--- Data to use ---
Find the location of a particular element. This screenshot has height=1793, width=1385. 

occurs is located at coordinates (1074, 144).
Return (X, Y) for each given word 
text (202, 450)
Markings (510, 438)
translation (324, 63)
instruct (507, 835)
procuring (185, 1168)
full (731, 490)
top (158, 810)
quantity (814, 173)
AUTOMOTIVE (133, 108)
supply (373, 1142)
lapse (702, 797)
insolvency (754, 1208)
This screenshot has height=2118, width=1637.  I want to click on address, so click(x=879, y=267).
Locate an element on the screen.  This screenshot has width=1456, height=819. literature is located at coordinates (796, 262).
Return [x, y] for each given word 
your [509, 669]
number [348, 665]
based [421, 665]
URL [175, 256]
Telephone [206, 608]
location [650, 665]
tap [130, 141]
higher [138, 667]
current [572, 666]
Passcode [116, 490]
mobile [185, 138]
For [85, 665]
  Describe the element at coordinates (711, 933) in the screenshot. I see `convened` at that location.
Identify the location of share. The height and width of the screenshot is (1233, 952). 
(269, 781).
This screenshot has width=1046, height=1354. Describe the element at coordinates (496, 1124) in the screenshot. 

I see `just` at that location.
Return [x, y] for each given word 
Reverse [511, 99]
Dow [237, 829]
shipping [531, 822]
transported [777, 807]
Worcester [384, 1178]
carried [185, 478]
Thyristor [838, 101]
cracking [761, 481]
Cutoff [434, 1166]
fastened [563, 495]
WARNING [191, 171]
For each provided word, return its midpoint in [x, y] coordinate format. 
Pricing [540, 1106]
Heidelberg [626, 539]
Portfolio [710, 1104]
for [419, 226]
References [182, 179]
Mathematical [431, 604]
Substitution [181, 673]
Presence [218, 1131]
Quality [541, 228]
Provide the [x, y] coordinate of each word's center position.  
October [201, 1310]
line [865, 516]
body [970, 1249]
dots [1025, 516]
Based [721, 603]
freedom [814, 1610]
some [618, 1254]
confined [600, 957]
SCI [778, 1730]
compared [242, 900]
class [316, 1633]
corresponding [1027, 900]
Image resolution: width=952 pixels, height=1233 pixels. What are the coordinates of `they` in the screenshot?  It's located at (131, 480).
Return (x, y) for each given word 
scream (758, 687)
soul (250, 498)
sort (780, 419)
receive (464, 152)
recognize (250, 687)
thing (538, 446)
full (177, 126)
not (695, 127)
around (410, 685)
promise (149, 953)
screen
---
_Set exercise_: Show every line of the material above that contains the string "given". Uppercase and lowercase letters count as different.

_Written reply_:
Return (X, Y) for each given word 
Return [x, y] for each given word 
Return [x, y] for each given word 
Return (x, y) for each given word 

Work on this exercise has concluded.